**DOCUMENT EXTRACT**
________________________
Over 100 people marched on Chicago’s Magnificent Mile Thursday to protest low wages for retail and fast food workers as a part of the Fight For 15 Campaign, a new project of the Workers Organizing Committee of Chicago.

“I literally live paycheck to paycheck, like right now I have a dollar and thirty-six cent in my bank account,” said Kenyanna Brown. She works at Victoria’s Secret in Watertower Place for $8.75 an hour; Illinois’ current minimum wage is $8.25. “If I didn’t live with my mom I’d be on the streets, I wouldn’t be able to provide for myself.”

Protesters delivered a letter to the Greater North Michigan Avenue Association, a downtown business group, and asked for a response by Dec. 22.

Brown said she was part of the small group who launched the campaign last month. The committee is affiliated with the community organization Action Now, and many who attended the protest wore Service Employees International Union (SEIU) shirts and hats. Protesters represented their home neighborhoods with large canvas signs.

Kenyanna Brown spoke at the rally. (WBEZ/Lewis Wallace)
________________________
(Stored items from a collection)
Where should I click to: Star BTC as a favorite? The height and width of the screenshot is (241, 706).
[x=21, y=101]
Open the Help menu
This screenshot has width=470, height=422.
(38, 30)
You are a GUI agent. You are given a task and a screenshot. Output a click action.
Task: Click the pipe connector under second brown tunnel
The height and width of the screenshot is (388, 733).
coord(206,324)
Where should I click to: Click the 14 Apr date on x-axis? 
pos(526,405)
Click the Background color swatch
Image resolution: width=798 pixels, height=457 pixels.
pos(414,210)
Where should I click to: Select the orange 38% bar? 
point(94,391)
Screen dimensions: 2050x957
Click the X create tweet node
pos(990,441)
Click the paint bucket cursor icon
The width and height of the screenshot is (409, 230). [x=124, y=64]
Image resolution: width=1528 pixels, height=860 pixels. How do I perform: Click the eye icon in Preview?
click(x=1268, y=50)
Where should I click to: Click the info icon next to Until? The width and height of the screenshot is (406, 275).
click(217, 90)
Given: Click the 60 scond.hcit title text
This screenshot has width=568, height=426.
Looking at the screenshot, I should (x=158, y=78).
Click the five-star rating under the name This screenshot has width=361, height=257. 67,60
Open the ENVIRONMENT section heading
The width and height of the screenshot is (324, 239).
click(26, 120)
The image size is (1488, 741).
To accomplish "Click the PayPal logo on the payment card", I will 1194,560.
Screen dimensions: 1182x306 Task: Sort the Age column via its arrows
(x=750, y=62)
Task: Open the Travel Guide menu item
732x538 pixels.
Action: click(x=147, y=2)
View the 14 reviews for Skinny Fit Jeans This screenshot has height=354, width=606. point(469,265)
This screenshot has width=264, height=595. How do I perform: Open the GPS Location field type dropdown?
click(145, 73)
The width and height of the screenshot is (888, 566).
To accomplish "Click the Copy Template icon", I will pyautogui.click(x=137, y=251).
________________________
**WHAT TO DO**
1: Decide whether each statement agrees with the protest article, answering yes or no and quoting the deciding words of the article. (a) Fewer than 100 people marched on the Magnificent Mile. (b) Kenyanna Brown is paid $8.75 an hour at Victoria's Secret. (c) Protesters asked the Greater North Michigan Avenue Association to respond by Dec. 22.
2: Repeat the passage of the protest article from "Brown said she" up to and including "large canvas signs.".
3: Write the next part of the protest article, picking up after its final line.

**ANSWERS FOR THE TASKS**
1:
(a) No: "Over 100 people marched on Chicago’s Magnificent Mile Thursday"
(b) Yes: "She works at Victoria’s Secret in Watertower Place for $8.75 an hour"
(c) Yes: "asked for a response by Dec. 22"

2:
Brown said she was part of the small group who launched the campaign last month. The committee is affiliated with the community organization Action Now, and many who attended the protest wore Service Employees International Union (SEIU) shirts and hats. Protesters represented their home neighborhoods with large canvas signs.

3:
A recent study by the National Employment Law Project says that although only 21 percent of jobs lost in the recession were in low-wage occupations, jobs paying less that $13.84 per hour account for 58 percent of new positions created since 2008. Of those new low-wage jobs, the sectors with the most growth are retail sales and food preparation.

And more low-wage workers in Chicago are above the age of 30 or supporting a whole household, according to a study affiliated with the campaign.

“I think that there’s a misconception of the people that do work for minimum wage,” said Amie Crawford, another organizer. She’s 56 and works at downtown health-food store Protein Bar after struggling to find work in her profession as an interior designer. “I feel that they - we - are dismissed because we’re high school kids or we’re retired people that just want extra money...that’s not true.”

Fight For 15 has links to a similar effort in New York that organized a fast food worker walk-out in November.